Back to pre-Conciliar Catholicism. We can take no more of Freemasonic Ecumenical New Church Apostasy.
Mr. Chapp if you wrote articles that are clear, and concise instead of writing 1000 words try 500 and maybe
readers wouldn’t have to assume what you mean.
I think discussion about this Synod should consider one proposition very seriously. The stated aims of the Synod and the sincerity of most of its participants might be assumed to be in synch with charity. However, we must at the same time recognize that there are forces at work surrounding the movement of the Synod that are nefarious, evil and are attempting to hijack any good of the Synod and use it for its own purposes.
Let’s remember one thing: Satan exists. He’s a real being. One of his tactics is to convince us that he doesn’t exist. Another of his tactics is to convince us that personal sin is inconsequential. Another of his tactics is to take the benign, the good and pervert its goals in promoting what is evil.
Synodaling is not Catholic. Synodaling adds to the Body of Christ like a cancer. Synodaling was invented by this pontificate to spread heterodox concepts that justify heteropraxy. The theological treatment for this malady is to reference the writings of the last several saintly predecessors of the current pontificate. Synodaling not only flirts with the destruction of Sacred Tradition since Christ, it cannot even be reconciled with the teaching of the last several saintly Popes.
After the theological victory with the Council of Nicea, the Catholic Church nearly succumbed to Arianism. The enemies of the Catholic Faith won control from the Emperor to virtually everyone. And yet the Reason of Christ, the Word of God, outlasted them all.
We might not live to see the victory of the True Faith fully restored to health, but Jesus Christ is Lord. Soon, backward will be the reference to the failure of Synodaling during this pontificate. We are witnessing the death throes of the this corrupt generation. The sins of heteropraxy are self-destructive and eventually, cancerous heterodoxy is removed by Christ, the Divine Physician, before it can kill His Mystical Body.
God is never at fault for His Perfection. Our sins cannot be renamed by Synodaling as good. The Perfect Love of God died for our sins on the Cross. All are welcome to repent. Stay Catholic!

(Saved data entries)
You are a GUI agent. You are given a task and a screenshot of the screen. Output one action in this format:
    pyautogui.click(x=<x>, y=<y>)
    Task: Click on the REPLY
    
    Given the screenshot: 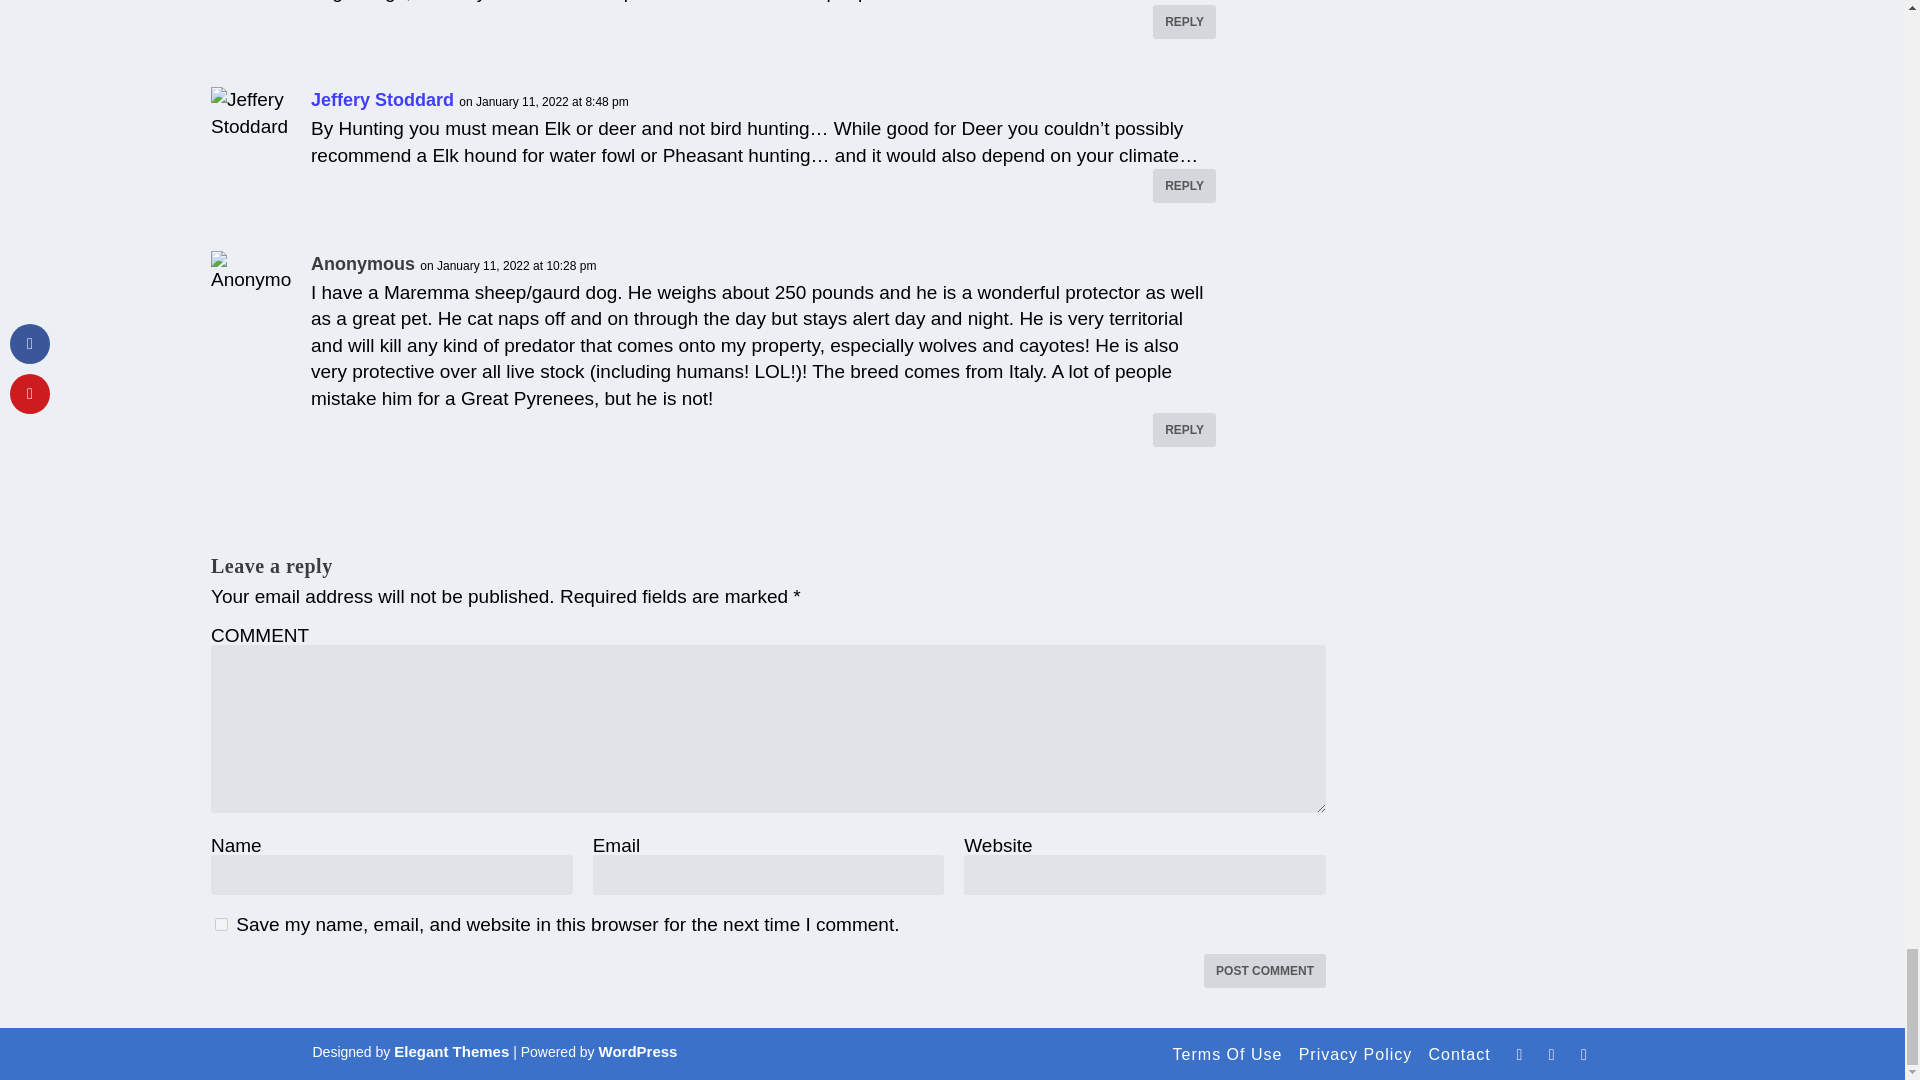 What is the action you would take?
    pyautogui.click(x=1184, y=186)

| Assignment |
Quote everything from "After the theological" down to "His Mystical Body." in the comments on the Synod.

| Written response |
After the theological victory with the Council of Nicea, the Catholic Church nearly succumbed to Arianism. The enemies of the Catholic Faith won control from the Emperor to virtually everyone. And yet the Reason of Christ, the Word of God, outlasted them all.
We might not live to see the victory of the True Faith fully restored to health, but Jesus Christ is Lord. Soon, backward will be the reference to the failure of Synodaling during this pontificate. We are witnessing the death throes of the this corrupt generation. The sins of heteropraxy are self-destructive and eventually, cancerous heterodoxy is removed by Christ, the Divine Physician, before it can kill His Mystical Body.